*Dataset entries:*

--*--

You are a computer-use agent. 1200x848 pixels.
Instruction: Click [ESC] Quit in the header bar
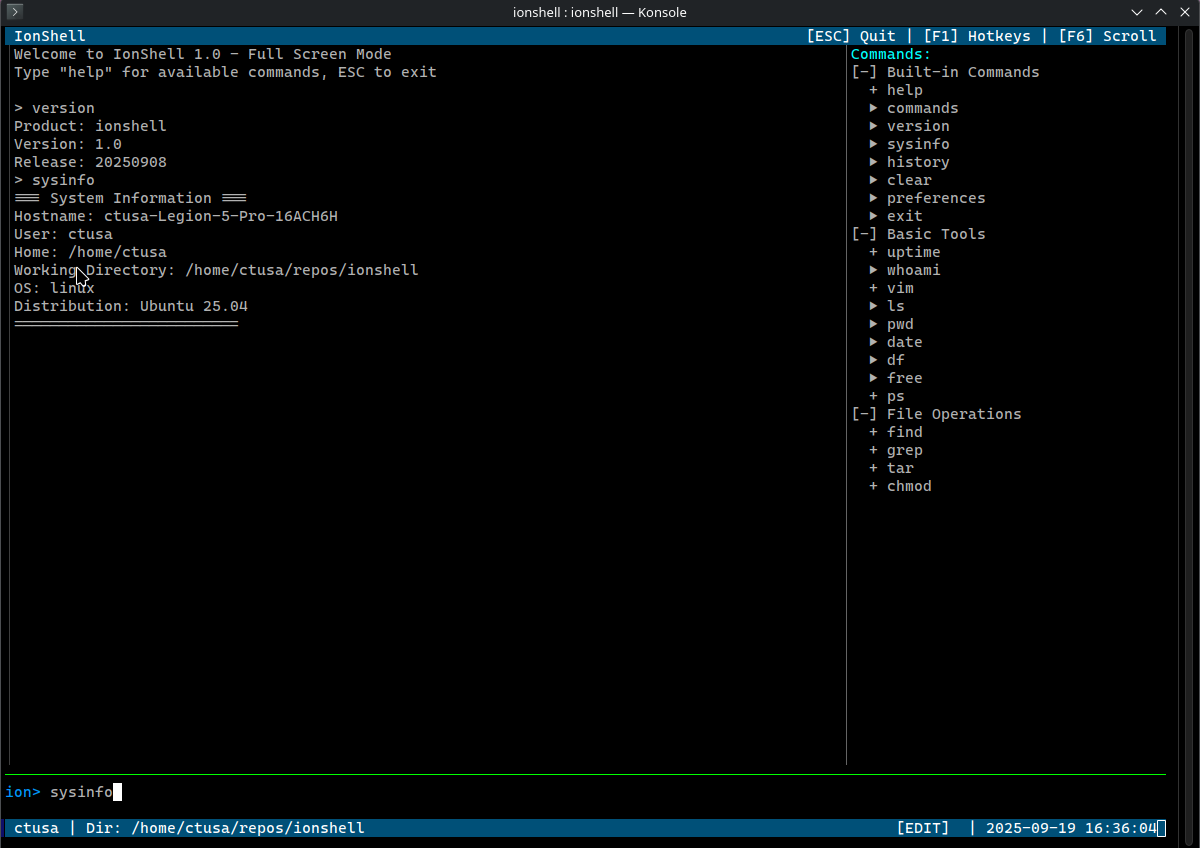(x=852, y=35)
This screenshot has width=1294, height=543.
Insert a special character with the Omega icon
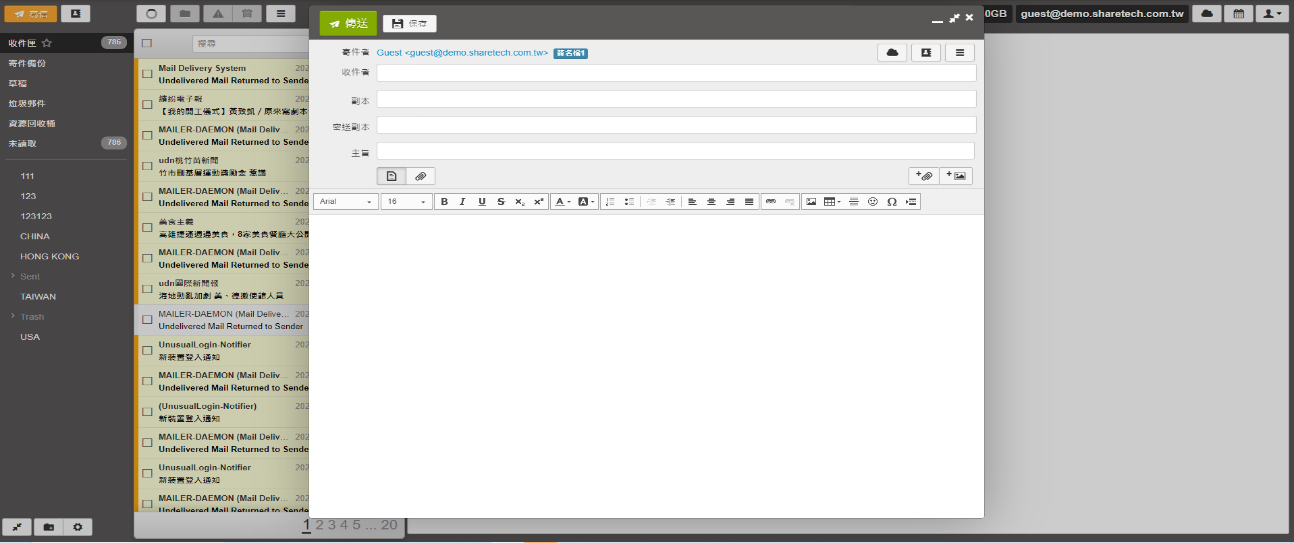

--*--

*What needs to be done:* In your copy of the records above, include every line exactly but no pictures.

*Result of the exercise:*
You are a computer-use agent. 1200x848 pixels.
Instruction: Click [ESC] Quit in the header bar
(x=852, y=35)
This screenshot has width=1294, height=543.
Insert a special character with the Omega icon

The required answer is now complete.